To quantify the rate of disease progression, we assessed the change in FVC % predicted per year using linear mixed-effects models including patients with ≥ 3 available measurements that spanned ≥ 90 days. Age, gender, ethnicity, and smoking status were included as fixed effects in the model to account for baseline differences. The changes in FVC % predicted per year were reported for each genomic categorical predictor. The parameters were estimated using the restricted maximum likelihood procedure. The need for random effects was assessed using likelihood ratio tests, and random slopes and intercepts were included in the model. A Bonferroni adjusted alpha of 0.017 (0.05/3) was used as the significance threshold to account for multiple testing similar to the survival analysis. All p-values <0.05 were considered significant unless otherwise stated. All analyses were performed using R version 3.3.2 statistical analysis software (www.R-project.org).
Results
Characteristics of Disease Groups
This study included 250 patients with IPAF (UTSW=73, UCSF=63, Chicago=114), 248 patients with CTD-ILD (UTSW=102, Chicago=146), and 499 patients with IPF (UTSW=303, UCSF= 54 Chicago=142) (Table 1).
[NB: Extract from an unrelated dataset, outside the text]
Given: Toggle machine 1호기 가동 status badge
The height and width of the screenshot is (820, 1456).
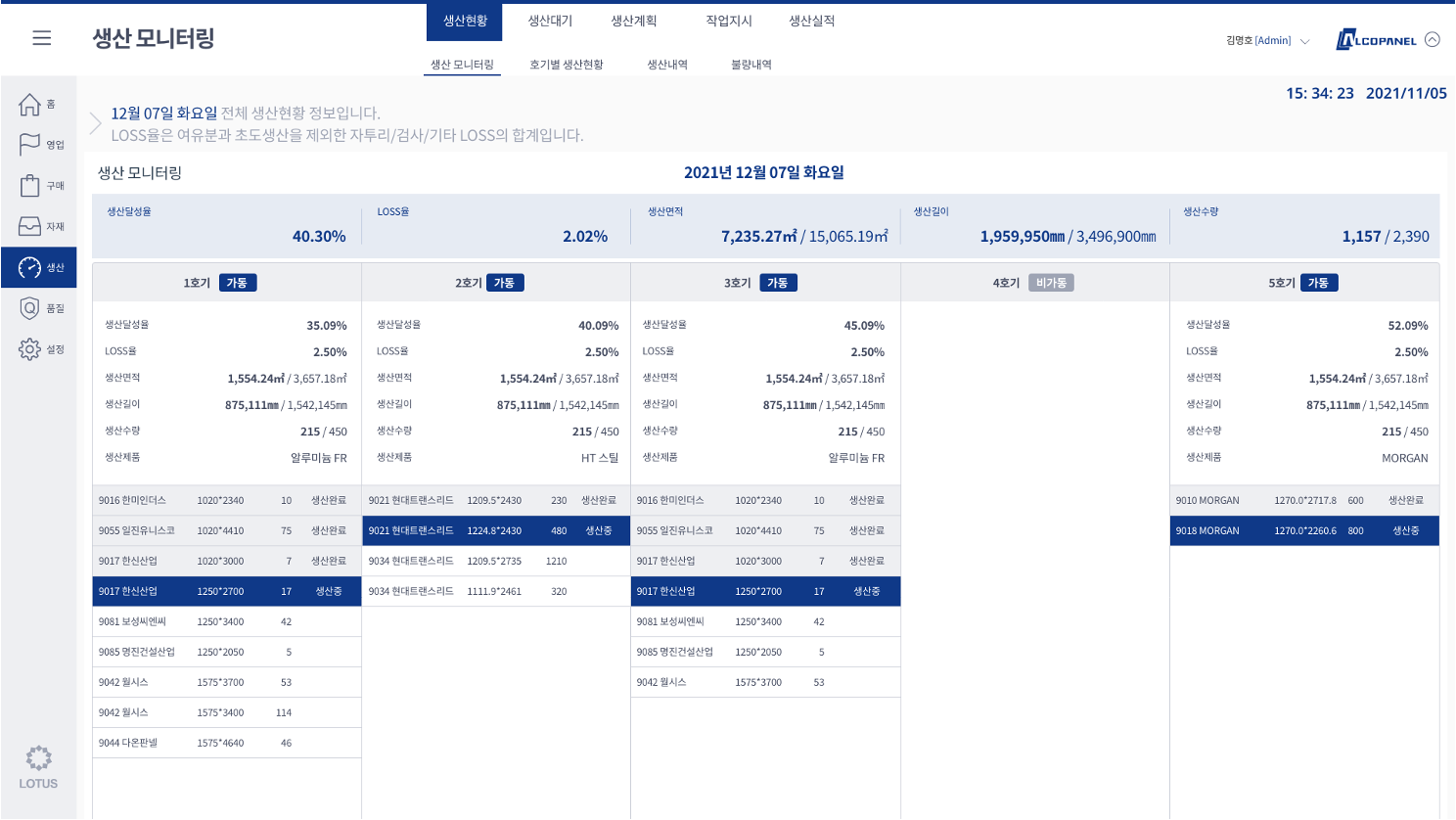Looking at the screenshot, I should tap(238, 283).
Differences among the cohorts collected from the independent sites are listed in Supplementary Tables 1–3. Overall, the demographic characteristics (age, gender and ethnicity) of the IPAF cohort fell between the IPF and CTD-ILD cohorts. The most common CTD subtypes represented in the combined CTD-ILD cohort were scleroderma (30%, 74/248) and rheumatoid arthritis (25%, 62/248).
Table 1.
Characteristics of patients with Idiopathic Pulmonary Fibrosis (IPF), Interstitial Pneumonia with Autoimmune Features (IPAF), and Connective Tissue Disease-associated Interstitial Lung Disease (CTD-ILD)
| IPF (N=499) |
IPAF (N=250) |
CTD-ILD* (N=248) |
p-value for Comparison across Diagnoses | |
|---|---|---|---|---|
| Age, mean (SD) | 65.7 (9.6) | 60.5 (11.1) | 53.8 (13.4) | <0.0001 |
| Male Gender, N (%) | 368 (74) | 112 (45) | 70 (28) | <0.0001 |
| Ethnicity, N (%) | ||||
| Non-Hispanic White | 437 (87) | 170 (68) | 138 (56) | |
| Hispanic or Latino | 34 (7) | 26 (10) | 30 (12) | |
| Black | 17 (4) | 36 (14) | 75 (30) | <0.0001 |
| Asian | 6 (1) | 12 (5) | 5 (2) | |
| Other or Unknown | 5 (1) | 6 (2) | 0 | |
| Ever Smoker, N (%) | 317 (66) | 134 (54) | 105 (42) | <0.0001 |
| Family History | 61 (20) | 10 (4) | 7 (3) | <0.0001 |
| Pulmonary Function Test | ||||
| FVC % predicted, mean (SD), N | 67 (18), 418 | 64 (19), 228 | 68 (19), 214 | 0.08 |
| DLCO % predicted, mean (SD), N | 47 (17), 386 | 48 (18), 212 | 53 (20), 197 | 0.001 |
| Telomere Length | N=499 | N=244 | N=248 | |
| Observed-Expected, mean (SD), N | −0.17 (0.32) | −0.05 (0.29) | −0.04 (0.25) | <0.0001† |
| <10th percentile, N (%) | 156 (31) | 40 (16) | 32 (13) | <0.0001† |
| Single Nucleotide Polymorphisms, MAF (95% CI), N‡ | ||||
| MUC5B rs35705950 | 34.2 (31.1–37.5), 437 | 23.2 (18.8–28.2), 166 | 19.9 (15.5–25.2), 138 | <0.0001§ |
| TOLLIP rs5743890 | 12.4 (10.3–14.8), 437 | 15.0 (11.4–19.5, 163 | 14.2 (10.4–19.1), 137 | 0.42 |
| Follow-up in years, median (IQR) | 2.97 (1.54–4.86) | 2.86 (1.25–3.71) | 4.60 (1.88–8.21) | <0.0001 |
| Disease Progressionǁ | ||||
| Δ FVC % predicted/year, % (95% CI), N | −5.37 (−6.10, −4.66), 212 | −1.80 (−2.70, −1.0), 163 | −0.64 (−0.99, −0.30), 181 | <0.0001 |
| Survival | ||||
| Median Transplant-Free Survival, years (95% CI) |
3.75 (3.48–4.40) | 5.61 (4.88–7.07) | 11.88 (9.18-NA) | <0.0001 |
CTD-ILD diagnoses include scleroderma (N=74), rheumatoid arthritis (N=62), mixed connective tissue disease (N=35), dermatomyositis (N=22), polymyositis (N=18), anti-synthetase syndrome (N=3), primary Sjogren’s syndrome (N=20), systemic lupus erythematosus (N=12), polymyalgia rheumatic (N=2), overlap syndrome (N=2)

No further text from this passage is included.